STATED TASK:
Copy out the lines from the start of the lines through the line containing "click(1318, 56)", both included, keeping all their wording. Multiply each coordinate given as an answer by 0.4, round to whole numbers with halves going up, and leave out the pictures.

GIVEN DATA:

+---+

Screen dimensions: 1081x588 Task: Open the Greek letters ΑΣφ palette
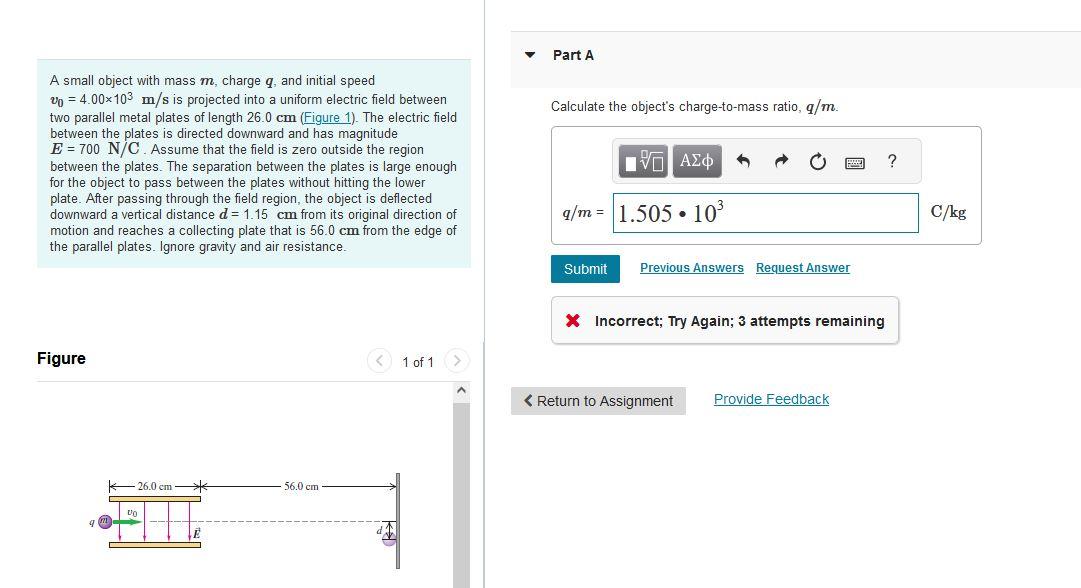696,161
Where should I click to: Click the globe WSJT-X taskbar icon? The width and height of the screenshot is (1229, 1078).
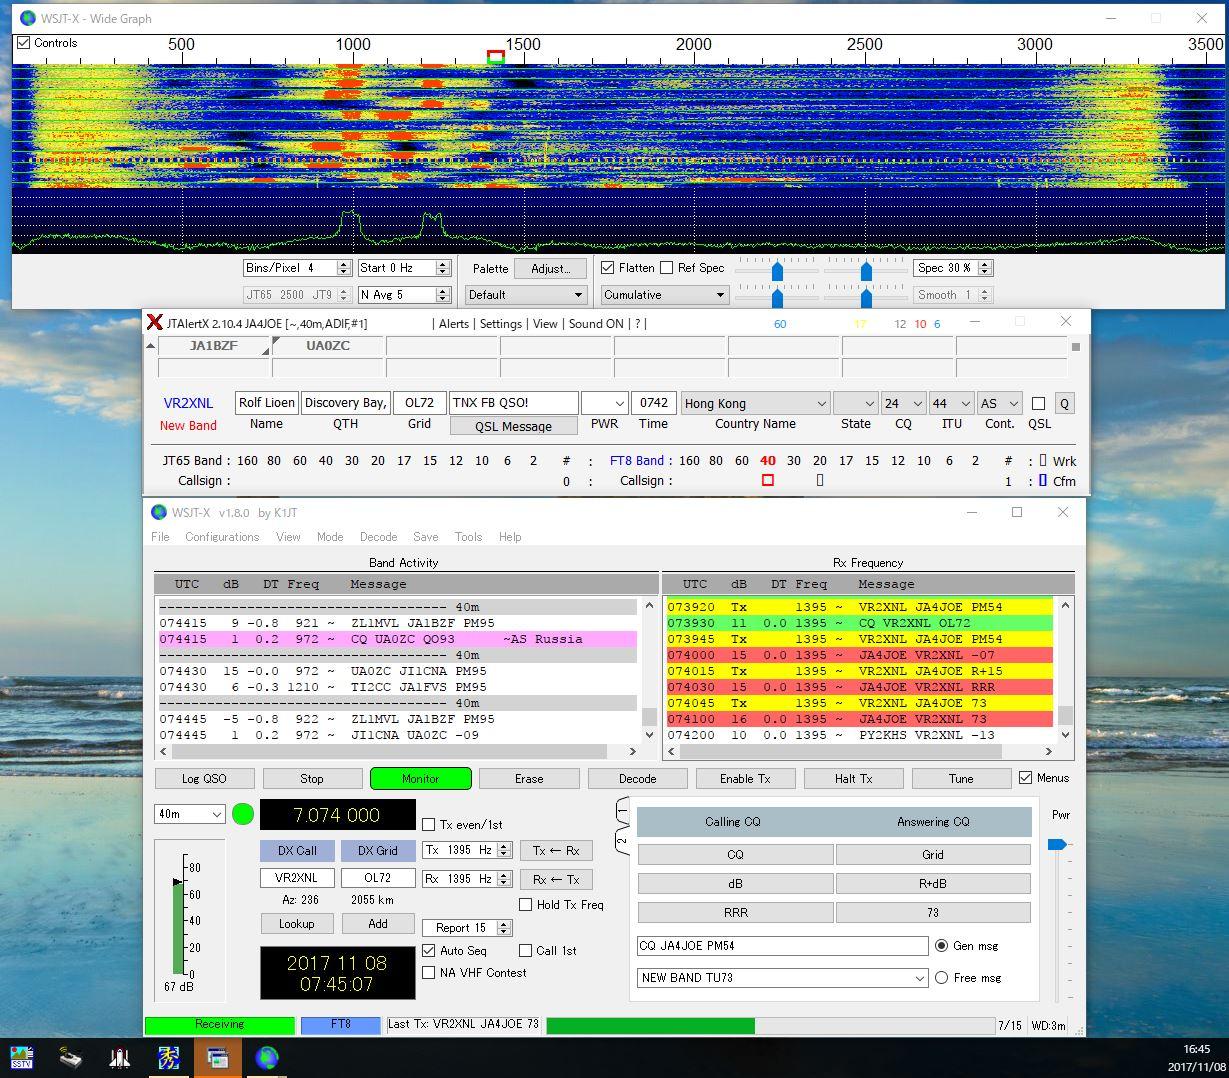click(x=266, y=1057)
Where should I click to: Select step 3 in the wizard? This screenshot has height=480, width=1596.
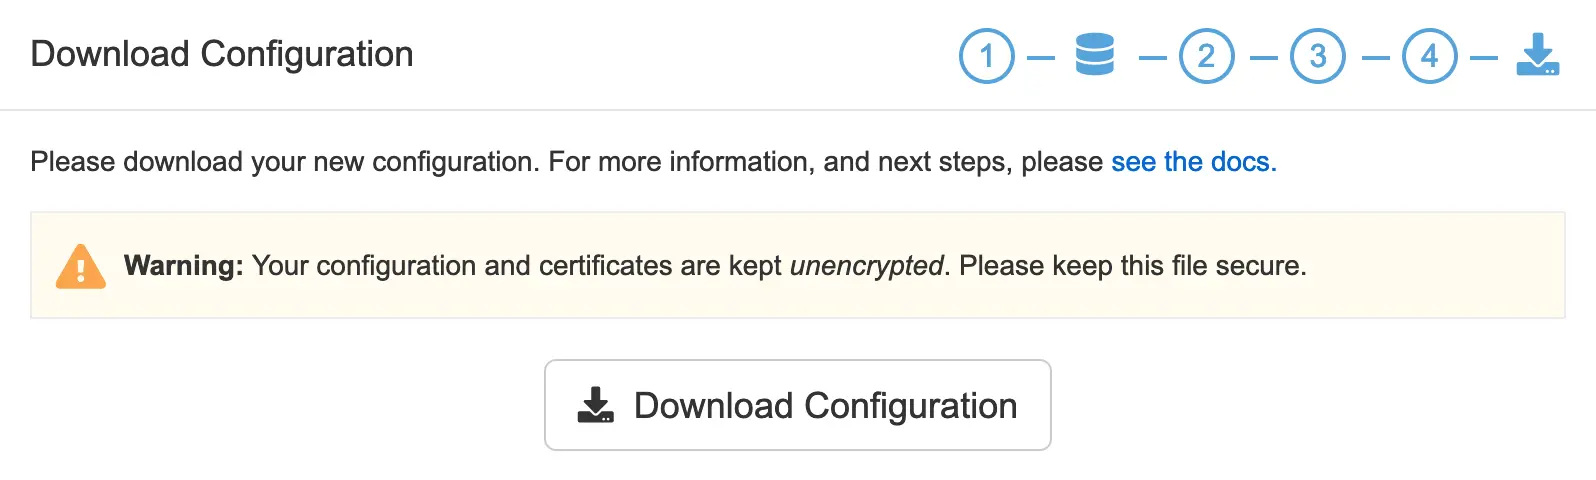click(1318, 56)
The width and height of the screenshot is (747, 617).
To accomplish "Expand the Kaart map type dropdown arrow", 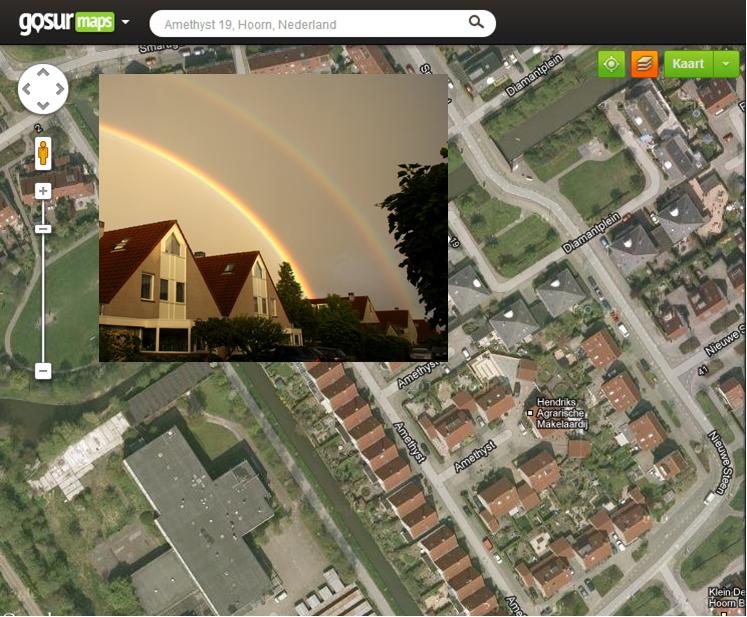I will pyautogui.click(x=727, y=64).
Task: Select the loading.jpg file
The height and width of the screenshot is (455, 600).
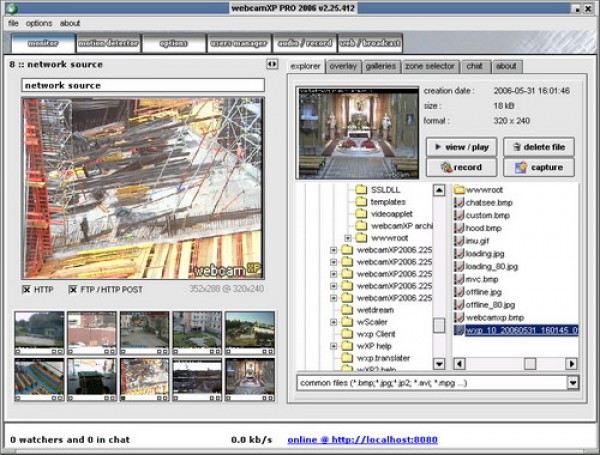Action: [486, 253]
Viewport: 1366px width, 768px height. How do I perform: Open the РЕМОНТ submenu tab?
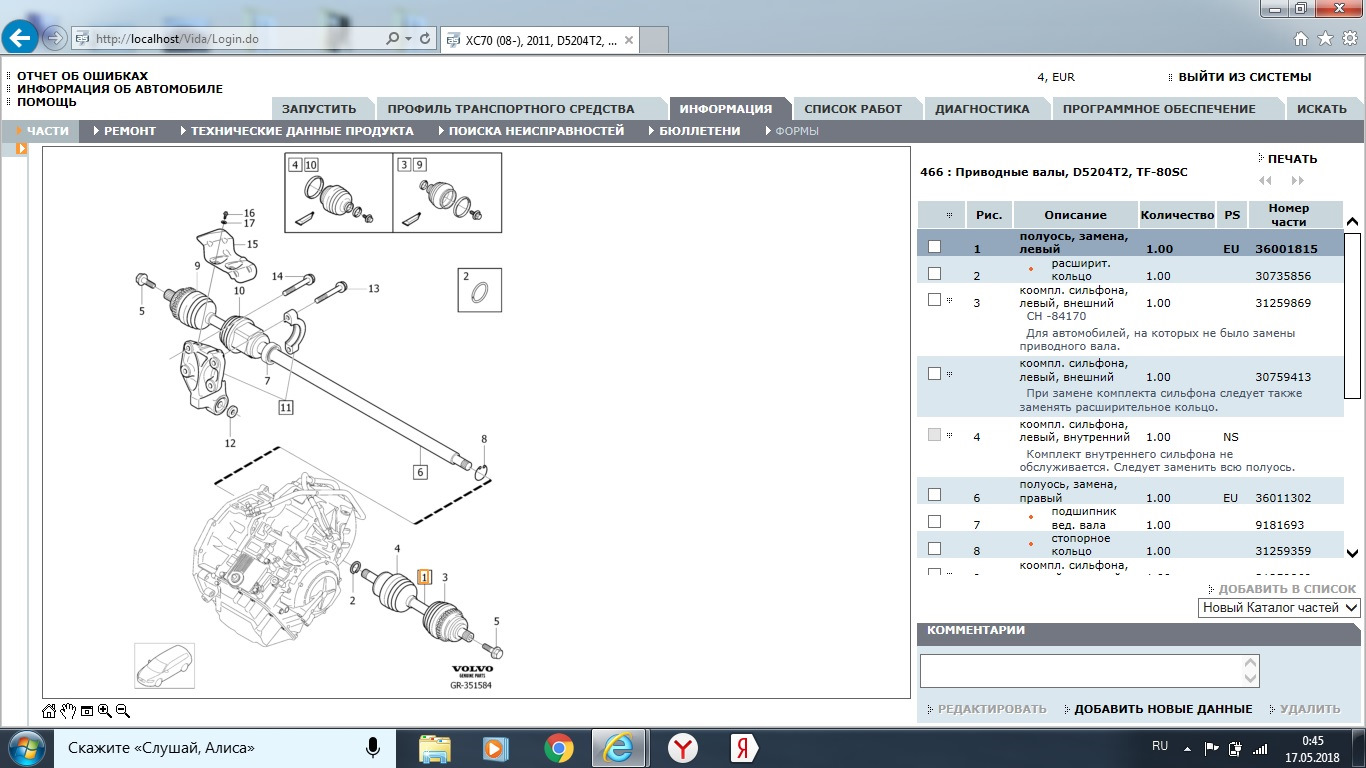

+---+

FINISHED ANSWER:
Screen dimensions: 1081x588 Task: Open the Greek letters ΑΣφ palette
278,64
Where should I click to: Click the globe WSJT-X taskbar icon? The width and height of the screenshot is (1229, 1078).
click(x=106, y=423)
Where should I click to: Select step 3 in the wizard? This screenshot has height=480, width=1596.
click(527, 22)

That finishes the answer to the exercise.